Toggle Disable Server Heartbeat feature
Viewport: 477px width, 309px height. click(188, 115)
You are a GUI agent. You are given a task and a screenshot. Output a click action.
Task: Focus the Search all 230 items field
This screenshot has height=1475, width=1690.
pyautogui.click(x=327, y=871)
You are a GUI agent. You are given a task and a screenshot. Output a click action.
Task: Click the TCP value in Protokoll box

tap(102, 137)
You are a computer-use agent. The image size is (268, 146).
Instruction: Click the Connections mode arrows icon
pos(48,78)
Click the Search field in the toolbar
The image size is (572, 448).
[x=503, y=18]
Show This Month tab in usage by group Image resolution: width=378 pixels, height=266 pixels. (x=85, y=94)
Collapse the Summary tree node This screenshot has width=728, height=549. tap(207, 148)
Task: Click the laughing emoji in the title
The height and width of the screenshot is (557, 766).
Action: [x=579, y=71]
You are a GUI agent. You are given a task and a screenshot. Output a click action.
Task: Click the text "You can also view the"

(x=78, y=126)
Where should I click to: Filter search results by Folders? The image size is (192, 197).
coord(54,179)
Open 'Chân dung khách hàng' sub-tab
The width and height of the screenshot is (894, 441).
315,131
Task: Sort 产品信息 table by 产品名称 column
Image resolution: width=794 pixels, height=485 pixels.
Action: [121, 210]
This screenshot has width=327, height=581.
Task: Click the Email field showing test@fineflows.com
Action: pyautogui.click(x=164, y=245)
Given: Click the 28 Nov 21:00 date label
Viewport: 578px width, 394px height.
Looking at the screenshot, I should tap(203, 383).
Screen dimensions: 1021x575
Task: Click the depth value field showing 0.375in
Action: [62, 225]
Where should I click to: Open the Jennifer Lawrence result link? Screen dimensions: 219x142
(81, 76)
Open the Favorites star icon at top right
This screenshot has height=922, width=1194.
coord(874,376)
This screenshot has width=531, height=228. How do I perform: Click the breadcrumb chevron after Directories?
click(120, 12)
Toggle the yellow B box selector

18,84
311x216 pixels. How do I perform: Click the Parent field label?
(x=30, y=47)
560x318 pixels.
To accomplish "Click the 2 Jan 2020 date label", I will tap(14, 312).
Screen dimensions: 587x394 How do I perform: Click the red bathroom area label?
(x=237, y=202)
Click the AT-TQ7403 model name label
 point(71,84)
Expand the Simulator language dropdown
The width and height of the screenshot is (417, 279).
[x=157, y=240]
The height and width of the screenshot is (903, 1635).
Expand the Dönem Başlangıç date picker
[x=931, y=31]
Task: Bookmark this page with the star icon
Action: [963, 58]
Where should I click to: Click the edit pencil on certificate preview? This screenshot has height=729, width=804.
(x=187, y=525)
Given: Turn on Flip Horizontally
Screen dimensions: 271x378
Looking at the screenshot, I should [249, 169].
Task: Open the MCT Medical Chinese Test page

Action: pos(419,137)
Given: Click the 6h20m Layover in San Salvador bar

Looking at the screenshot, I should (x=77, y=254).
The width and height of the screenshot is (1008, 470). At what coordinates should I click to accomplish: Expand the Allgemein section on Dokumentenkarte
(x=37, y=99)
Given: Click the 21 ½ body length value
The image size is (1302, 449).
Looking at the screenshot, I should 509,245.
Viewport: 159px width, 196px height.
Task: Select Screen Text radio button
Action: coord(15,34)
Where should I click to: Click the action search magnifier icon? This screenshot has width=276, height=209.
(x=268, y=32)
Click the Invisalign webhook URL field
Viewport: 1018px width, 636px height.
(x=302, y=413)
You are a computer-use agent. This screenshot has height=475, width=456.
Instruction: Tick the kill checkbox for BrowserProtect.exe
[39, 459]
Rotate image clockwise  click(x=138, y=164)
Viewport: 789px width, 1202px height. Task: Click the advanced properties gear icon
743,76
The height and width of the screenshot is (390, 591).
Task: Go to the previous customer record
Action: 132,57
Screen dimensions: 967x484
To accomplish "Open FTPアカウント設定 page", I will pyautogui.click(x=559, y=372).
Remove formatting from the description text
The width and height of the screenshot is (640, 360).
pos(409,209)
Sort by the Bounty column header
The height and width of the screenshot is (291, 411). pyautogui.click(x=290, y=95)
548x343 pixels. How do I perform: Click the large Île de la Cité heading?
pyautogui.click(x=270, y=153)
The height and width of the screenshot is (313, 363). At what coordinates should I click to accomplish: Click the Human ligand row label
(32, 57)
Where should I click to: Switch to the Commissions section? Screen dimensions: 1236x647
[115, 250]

■ ■ ■ ■ ■ ■ ■

Once you have read the entries, reproduce each one exactly.

Toggle Disable Server Heartbeat feature
Viewport: 477px width, 309px height. click(188, 115)
You are a GUI agent. You are given a task and a screenshot. Output a click action.
Task: Focus the Search all 230 items field
This screenshot has height=1475, width=1690.
pyautogui.click(x=327, y=871)
You are a GUI agent. You are given a task and a screenshot. Output a click action.
Task: Click the TCP value in Protokoll box

tap(102, 137)
You are a computer-use agent. The image size is (268, 146).
Instruction: Click the Connections mode arrows icon
pos(48,78)
Click the Search field in the toolbar
The image size is (572, 448).
[x=503, y=18]
Show This Month tab in usage by group Image resolution: width=378 pixels, height=266 pixels. (x=85, y=94)
Collapse the Summary tree node This screenshot has width=728, height=549. tap(207, 148)
Task: Click the laughing emoji in the title
The height and width of the screenshot is (557, 766).
Action: [x=579, y=71]
You are a GUI agent. You are given a task and a screenshot. Output a click action.
Task: Click the text "You can also view the"

(x=78, y=126)
Where should I click to: Filter search results by Folders? The image size is (192, 197).
coord(54,179)
Open 'Chân dung khách hàng' sub-tab
The width and height of the screenshot is (894, 441).
315,131
Task: Sort 产品信息 table by 产品名称 column
Image resolution: width=794 pixels, height=485 pixels.
Action: [121, 210]
This screenshot has width=327, height=581.
Task: Click the Email field showing test@fineflows.com
Action: pyautogui.click(x=164, y=245)
Given: Click the 28 Nov 21:00 date label
Viewport: 578px width, 394px height.
Looking at the screenshot, I should tap(203, 383).
Screen dimensions: 1021x575
Task: Click the depth value field showing 0.375in
Action: [62, 225]
Where should I click to: Open the Jennifer Lawrence result link? Screen dimensions: 219x142
(81, 76)
Open the Favorites star icon at top right
This screenshot has height=922, width=1194.
coord(874,376)
This screenshot has width=531, height=228. How do I perform: Click the breadcrumb chevron after Directories?
click(120, 12)
Toggle the yellow B box selector

18,84
311x216 pixels. How do I perform: Click the Parent field label?
(x=30, y=47)
560x318 pixels.
To accomplish "Click the 2 Jan 2020 date label", I will tap(14, 312).
Screen dimensions: 587x394 How do I perform: Click the red bathroom area label?
(x=237, y=202)
Click the AT-TQ7403 model name label
 point(71,84)
Expand the Simulator language dropdown
The width and height of the screenshot is (417, 279).
[x=157, y=240]
The height and width of the screenshot is (903, 1635).
Expand the Dönem Başlangıç date picker
[x=931, y=31]
Task: Bookmark this page with the star icon
Action: [963, 58]
Where should I click to: Click the edit pencil on certificate preview? This screenshot has height=729, width=804.
(x=187, y=525)
Given: Turn on Flip Horizontally
Screen dimensions: 271x378
Looking at the screenshot, I should [249, 169].
Task: Open the MCT Medical Chinese Test page

Action: pos(419,137)
Given: Click the 6h20m Layover in San Salvador bar

Looking at the screenshot, I should (x=77, y=254).
The width and height of the screenshot is (1008, 470). At what coordinates should I click to accomplish: Expand the Allgemein section on Dokumentenkarte
(x=37, y=99)
Given: Click the 21 ½ body length value
The image size is (1302, 449).
Looking at the screenshot, I should 509,245.
Viewport: 159px width, 196px height.
Task: Select Screen Text radio button
Action: coord(15,34)
Where should I click to: Click the action search magnifier icon? This screenshot has width=276, height=209.
(x=268, y=32)
Click the Invisalign webhook URL field
Viewport: 1018px width, 636px height.
(x=302, y=413)
You are a computer-use agent. This screenshot has height=475, width=456.
Instruction: Tick the kill checkbox for BrowserProtect.exe
[39, 459]
Rotate image clockwise  click(x=138, y=164)
Viewport: 789px width, 1202px height. Task: Click the advanced properties gear icon
743,76
The height and width of the screenshot is (390, 591).
Task: Go to the previous customer record
Action: 132,57
Screen dimensions: 967x484
To accomplish "Open FTPアカウント設定 page", I will pyautogui.click(x=559, y=372).
Remove formatting from the description text
The width and height of the screenshot is (640, 360).
pos(409,209)
Sort by the Bounty column header
The height and width of the screenshot is (291, 411). pyautogui.click(x=290, y=95)
548x343 pixels. How do I perform: Click the large Île de la Cité heading?
pyautogui.click(x=270, y=153)
The height and width of the screenshot is (313, 363). At what coordinates should I click to accomplish: Click the Human ligand row label
(32, 57)
Where should I click to: Switch to the Commissions section? Screen dimensions: 1236x647
[115, 250]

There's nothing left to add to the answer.